I am 20. It is a rainy June evening in the basement of a smoke-filled house. We are playing a drinking game that involves guessing the value of the next card in the deck. However many digits away from your guess indicates the number of drinks you take. The rules are not too complicated. If the correct card is guessed, everybody else has to drink, and you’re allowed to choose to continue your turn, compounding the number of drinks with each additional card.
A card counter I am not, but maybe someone in my brain is. On my first turn, I pick 8, a relatively safe bet considering its location in the middle of the deck. Dead on. I elect to continue. My next prediction: 3. Dead on. As the confidence pulsates through me, watching my friends drink their drinks, I stand up and shout, “This game is too easy. Queen of hearts!” The next card is flipped, revealing a red lady, the right red lady, and the entire room erupts in cheers.

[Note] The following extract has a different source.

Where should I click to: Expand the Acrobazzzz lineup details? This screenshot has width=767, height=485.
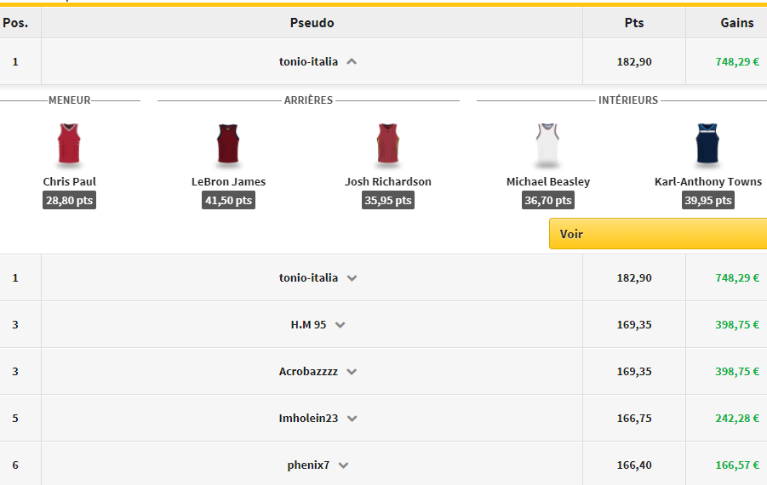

At one point the upstairs neighbour comes down to try to make us be quiet, even threatening to call the cops on us. I reply, “You go back up to your own place or I’ll call the cops ON YOU!” I get another ovation, and the neighbour slinks back upstairs.
I am hailed a hero for the rest of the night and even a few times in the future when the story is referenced by someone else. However, as glorious as that night was, when the queen of hearts showed herself, I could not enjoy it, for I knew I would never again reach these triumphant heights.